Task statement: Gather and copy in full every row below that contains the word "pair". Letter case counts.

[Stored entries]
++++++++++

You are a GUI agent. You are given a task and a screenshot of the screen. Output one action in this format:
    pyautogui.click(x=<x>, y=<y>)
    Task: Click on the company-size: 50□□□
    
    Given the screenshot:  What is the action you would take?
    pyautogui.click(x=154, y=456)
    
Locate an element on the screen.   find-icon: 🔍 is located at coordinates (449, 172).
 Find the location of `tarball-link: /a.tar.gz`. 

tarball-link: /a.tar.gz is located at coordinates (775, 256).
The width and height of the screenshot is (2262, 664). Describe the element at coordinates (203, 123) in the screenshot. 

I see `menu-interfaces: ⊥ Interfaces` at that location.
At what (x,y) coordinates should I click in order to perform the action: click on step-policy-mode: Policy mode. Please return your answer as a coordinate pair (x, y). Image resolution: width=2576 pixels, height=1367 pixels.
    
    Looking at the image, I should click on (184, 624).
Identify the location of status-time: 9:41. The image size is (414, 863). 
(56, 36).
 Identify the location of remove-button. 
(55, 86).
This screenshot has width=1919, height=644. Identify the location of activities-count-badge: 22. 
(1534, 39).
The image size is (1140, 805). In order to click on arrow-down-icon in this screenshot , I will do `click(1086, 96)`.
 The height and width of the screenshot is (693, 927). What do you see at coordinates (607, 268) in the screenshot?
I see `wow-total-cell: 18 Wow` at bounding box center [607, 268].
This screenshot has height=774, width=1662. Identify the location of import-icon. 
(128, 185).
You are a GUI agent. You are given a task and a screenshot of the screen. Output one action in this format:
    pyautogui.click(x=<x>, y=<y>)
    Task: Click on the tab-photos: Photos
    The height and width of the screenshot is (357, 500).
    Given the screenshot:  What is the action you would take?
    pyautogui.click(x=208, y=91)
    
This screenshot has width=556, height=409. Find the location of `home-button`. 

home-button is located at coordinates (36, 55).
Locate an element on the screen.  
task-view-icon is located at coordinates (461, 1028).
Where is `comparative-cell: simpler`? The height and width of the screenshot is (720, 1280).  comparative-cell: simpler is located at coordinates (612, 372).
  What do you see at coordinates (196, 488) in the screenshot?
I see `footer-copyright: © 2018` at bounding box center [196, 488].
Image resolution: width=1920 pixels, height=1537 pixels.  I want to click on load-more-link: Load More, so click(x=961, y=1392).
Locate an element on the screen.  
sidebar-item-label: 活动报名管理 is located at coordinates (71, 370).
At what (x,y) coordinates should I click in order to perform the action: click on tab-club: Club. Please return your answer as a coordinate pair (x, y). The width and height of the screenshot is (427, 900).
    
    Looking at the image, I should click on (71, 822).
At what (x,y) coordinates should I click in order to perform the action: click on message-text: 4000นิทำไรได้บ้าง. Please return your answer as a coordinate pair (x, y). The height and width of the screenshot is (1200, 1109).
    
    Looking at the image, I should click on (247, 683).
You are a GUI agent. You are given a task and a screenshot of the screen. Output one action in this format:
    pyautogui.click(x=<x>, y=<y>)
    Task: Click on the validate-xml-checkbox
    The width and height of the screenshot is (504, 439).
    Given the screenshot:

++++++++++

Answer:
At what (x,y) coordinates should I click in order to perform the action: click on step-policy-mode: Policy mode. Please return your answer as a coordinate pair (x, y). Image resolution: width=2576 pixels, height=1367 pixels.
At what (x,y) coordinates should I click in order to perform the action: click on tab-club: Club. Please return your answer as a coordinate pair (x, y). The width and height of the screenshot is (427, 900).
At what (x,y) coordinates should I click in order to perform the action: click on message-text: 4000นิทำไรได้บ้าง. Please return your answer as a coordinate pair (x, y). The height and width of the screenshot is (1200, 1109).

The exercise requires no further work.